Preparing for the Downturn: Strategies for Managing an Emerging Venture Capital Firm
Originally published by RAISE, June 28, 2022
By Ben Black, John-Austin Saviano, and Joanna Drake
Everyone right now is worried that we are entering a massive downturn, and in recent weeks, we’ve seen VCs deliver a litany of advice to their portfolio companies on how to adapt and survive. We thought that our emerging VCs would appreciate some advice as well, especially since many new managers may have never lived through a big downturn.
We have a lot of experience to share here, so we’ve split this download into multiple articles. In our first article, we tackled the challenge of managing portfolio companies through a downturn. In this article, we’ll look at strategies for managing the business side of a venture capital firm during a downturn.
We’ll also be talking about how to deal with downturns at the 2022 RAISE Global Summit on October 20th in San Francisco. Please click here to apply for an invitation.
So, what should emerging venture firms expect and prepare for?
Just as your portfolio companies will be navigating uncertain seas, so too will it be for fund managers and especially smaller emerging managers. The fundraising environment can freeze virtually overnight.
Here’s how you can prepare:
1. Get ready for distracted LPs.
Expect your LPs to hunker down and focus on managing their existing portfolios. Most of your LPs are managing multi-asset class portfolios, which means they may have their attention drawn to any number of other stresses or opportunities. If you have institutional LPs, they will also have increased demands on their time to report to their investment committees and other constituents. Understand that new manager relationships are not as high on an LPs priority list right now as managing their existing portfolios.
2. Treat your LPs like they are your partners.
Now is the time to show your LPs that you have what it takes to be great stewards of their capital. Be honest and realistic. Be proactive. Show your LPs that you are thinking one step ahead of the competition. A downturn is a chance to create an LP for life.
Remember that your LPs are likely seeing stress in other parts of their portfolio, and your on-the-ground insights will help them understand this more-volatile world better. Focus on aggregating and interpreting real financial and operating metrics from your portfolio (ie., revenues, expenses, capital reserves, customer weakness or strengths) — all things which can help them better understand what they own via their investment in your fund. It also demonstrates mastery by a GP of the circumstances in their portfolio.
Look for anecdotes that are particularly enlightening to you and pass them on. While they may not have the rigor of data, if it is something you found truly remarkable, chances are your LPs will appreciate the insight.
3. Manage your expenses.
It may be a long time before you can raise another fund. Keep your expenses low and stretch those fees out as much as possible. Look at your burn rate just as you are asking your portfolio companies to do.
4. Adjust your fundraising strategies.
========
*Stated problem 1*: Repeat the part of the downturn article starting at "Just as your" and ending at "are your partners.".
The downturn article and the entries that come after it were taken from two separate sources.

Stored dataset entries
========
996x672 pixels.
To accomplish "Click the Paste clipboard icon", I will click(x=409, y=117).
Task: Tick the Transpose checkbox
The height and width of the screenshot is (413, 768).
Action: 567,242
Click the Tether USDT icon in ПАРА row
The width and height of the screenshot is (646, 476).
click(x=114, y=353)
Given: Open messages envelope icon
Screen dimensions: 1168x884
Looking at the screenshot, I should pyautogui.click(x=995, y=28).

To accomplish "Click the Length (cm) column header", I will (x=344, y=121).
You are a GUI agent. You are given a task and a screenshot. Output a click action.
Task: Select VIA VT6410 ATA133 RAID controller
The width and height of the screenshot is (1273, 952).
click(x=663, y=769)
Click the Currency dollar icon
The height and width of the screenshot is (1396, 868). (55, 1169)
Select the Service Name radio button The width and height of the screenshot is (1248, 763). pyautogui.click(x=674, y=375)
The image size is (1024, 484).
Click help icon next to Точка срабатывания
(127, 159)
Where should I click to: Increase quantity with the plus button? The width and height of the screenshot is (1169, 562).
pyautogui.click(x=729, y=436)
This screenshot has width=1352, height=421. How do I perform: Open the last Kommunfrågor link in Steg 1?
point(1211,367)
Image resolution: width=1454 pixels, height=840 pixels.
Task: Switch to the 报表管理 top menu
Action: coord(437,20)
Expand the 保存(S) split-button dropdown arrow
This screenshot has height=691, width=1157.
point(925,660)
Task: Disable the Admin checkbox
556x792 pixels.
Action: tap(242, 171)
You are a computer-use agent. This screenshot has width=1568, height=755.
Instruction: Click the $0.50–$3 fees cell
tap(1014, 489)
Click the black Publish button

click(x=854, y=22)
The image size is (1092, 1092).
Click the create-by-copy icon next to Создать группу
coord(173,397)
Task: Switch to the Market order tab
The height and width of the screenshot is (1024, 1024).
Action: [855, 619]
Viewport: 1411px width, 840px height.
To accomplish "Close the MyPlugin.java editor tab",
========
*Stated problem 2*: Transcribe the stored entries starting at the line that contains "Task: Tick the Transpose checkbox" and ending at the line that contains "pyautogui.click(x=729, y=436)".

*Exercise output 1*:
Just as your portfolio companies will be navigating uncertain seas, so too will it be for fund managers and especially smaller emerging managers. The fundraising environment can freeze virtually overnight.
Here’s how you can prepare:
1. Get ready for distracted LPs.
Expect your LPs to hunker down and focus on managing their existing portfolios. Most of your LPs are managing multi-asset class portfolios, which means they may have their attention drawn to any number of other stresses or opportunities. If you have institutional LPs, they will also have increased demands on their time to report to their investment committees and other constituents. Understand that new manager relationships are not as high on an LPs priority list right now as managing their existing portfolios.
2. Treat your LPs like they are your partners.

*Exercise output 2*:
Task: Tick the Transpose checkbox
The height and width of the screenshot is (413, 768).
Action: 567,242
Click the Tether USDT icon in ПАРА row
The width and height of the screenshot is (646, 476).
click(x=114, y=353)
Given: Open messages envelope icon
Screen dimensions: 1168x884
Looking at the screenshot, I should pyautogui.click(x=995, y=28).

To accomplish "Click the Length (cm) column header", I will (x=344, y=121).
You are a GUI agent. You are given a task and a screenshot. Output a click action.
Task: Select VIA VT6410 ATA133 RAID controller
The width and height of the screenshot is (1273, 952).
click(x=663, y=769)
Click the Currency dollar icon
The height and width of the screenshot is (1396, 868). (55, 1169)
Select the Service Name radio button The width and height of the screenshot is (1248, 763). pyautogui.click(x=674, y=375)
The image size is (1024, 484).
Click help icon next to Точка срабатывания
(127, 159)
Where should I click to: Increase quantity with the plus button? The width and height of the screenshot is (1169, 562).
pyautogui.click(x=729, y=436)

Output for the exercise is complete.